When topics under discussion are so serious, creativity and experimentation may feel risky – even potentially disrespectful – tactics. But inspired examples do exist. The work of American writer and academic Saidiya Hartman uses storytelling to bring to life speculative intimate and individual experiences of the enslaved which archival records omit. Reading Material is a research project that joins the energies of many other decolonising efforts. By pairing published fiction with textiles held in the Tropenmuseum archive I try to unlock some archival silences. The strategy is an intentionally speculative effort to navigate gaps in information for textiles with limited or partial provenance held by a museum with considerable material amassed during Dutch colonisation of present day Indonesia. My claims are always multiple and contingent – aware that single, definitive accounts have never told the full story.
The physical material of artefacts in the archive can be central to research that searches for silenced voices. Texture and touch may not explicitly teach us histories that have gone unrecorded, but they can often offer potent suggestions. In this project, I am attempting to bring those material suggestions into dialogue with existing fiction. For example, I draw from the Dutch novel Max Havelaar (The Coffee Auctions of the Dutch Trading Company) published in 1860 novel by Eduard Douwes Dekker under the pseudonym Multatuli.
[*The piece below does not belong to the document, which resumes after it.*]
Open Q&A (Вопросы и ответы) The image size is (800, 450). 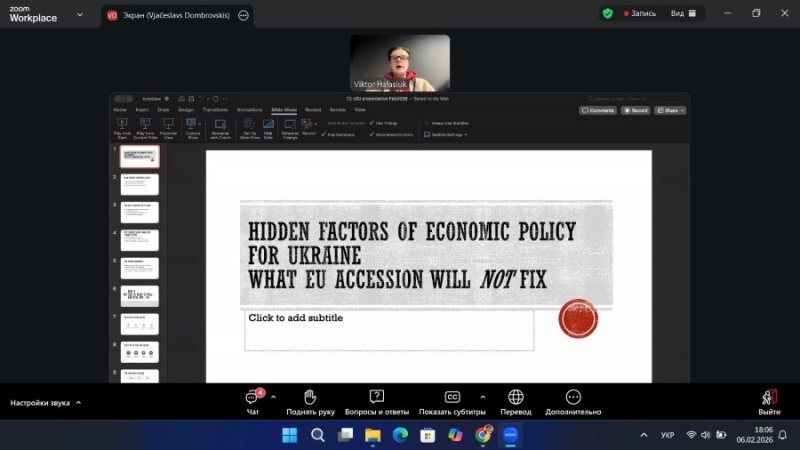(376, 397)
Now considered part of the Dutch literary canon, the novel is credited with exposing the violence of the Dutch colonial era in the nineteenth and early twentieth centuries in present day Indonesia. The celebrated Indonesian writer Pramoedya Ananta Toer referred to Max Havelaar as the book that killed colonialism. In recognition of its critique of labour rights, the book’s title was adopted in 1988 by the first Foundation responsible for the world’s Fairtrade Certification Mark.
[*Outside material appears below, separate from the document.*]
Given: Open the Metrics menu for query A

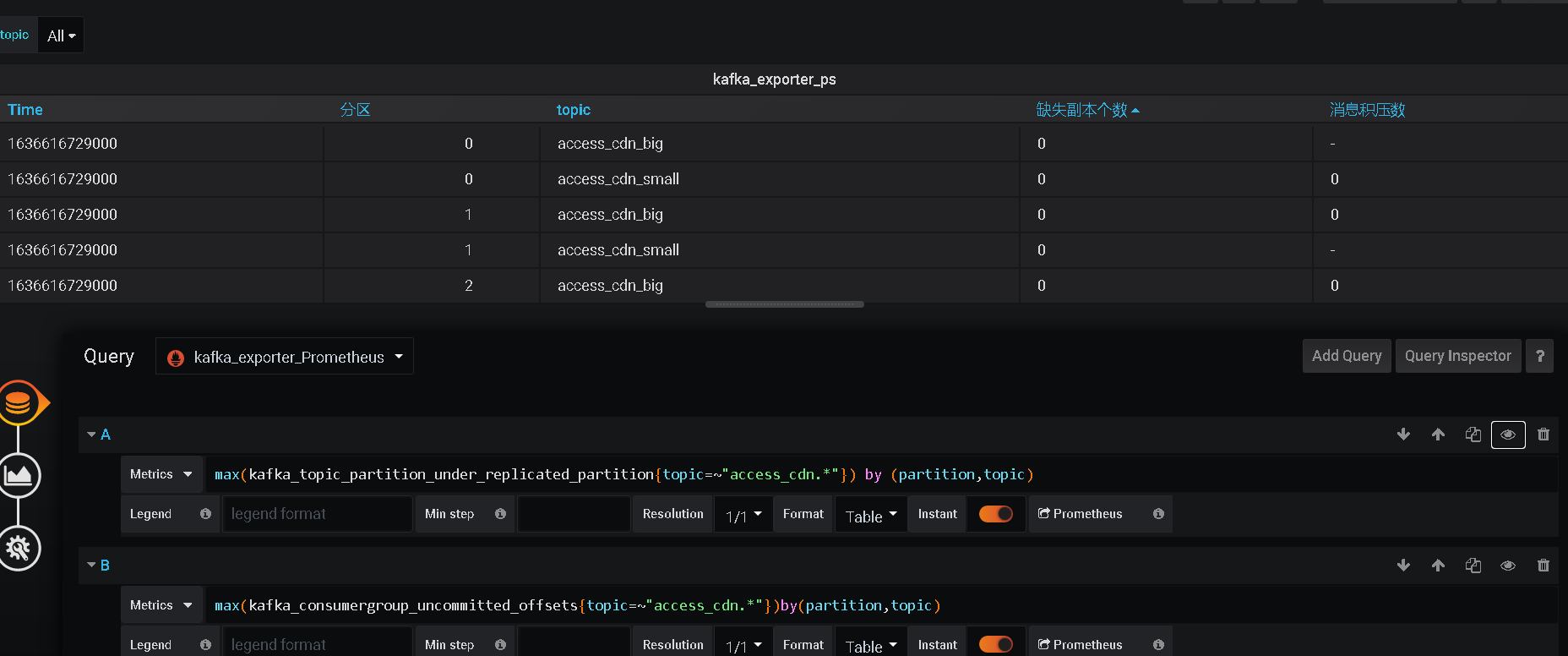Looking at the screenshot, I should pos(161,474).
Max Havelaar is an eclectic read premised on a collection of writing experiments received by the narrator that span genres. Scouring the Tropenmuseum archive for the textiles which appear in the novel is itself an act of imagination: woven sarongs and printed batik cloth; the spinning of cord for kites flying competitions; straw hats; a strip of threadbare blue linen turban, a pledge to honour the promise of marriage that eventually confirms identity in death.
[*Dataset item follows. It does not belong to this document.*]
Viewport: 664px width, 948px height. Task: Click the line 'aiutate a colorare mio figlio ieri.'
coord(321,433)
Can I find this blue linen fragment from 1860 eastern Java in the archive? Of course not. For the time being, I search online (as pandemic precautions demand) but the threadbare and the everyday have only recently enjoyed some interest to museum collections. Instead, I find the sumptuous and, at the other end of the spectrum, the silent. I keep searching and speculating, the illusive closing lines of Multatuli’s novel offer me a type of permission to continue another decolonial effort to resist silence: what is fiction in particular is truth in general.
Research is undertaken through the Rita Bolland Fellowship (2020-23) at the Research Centre for Material Culture, the Netherlands.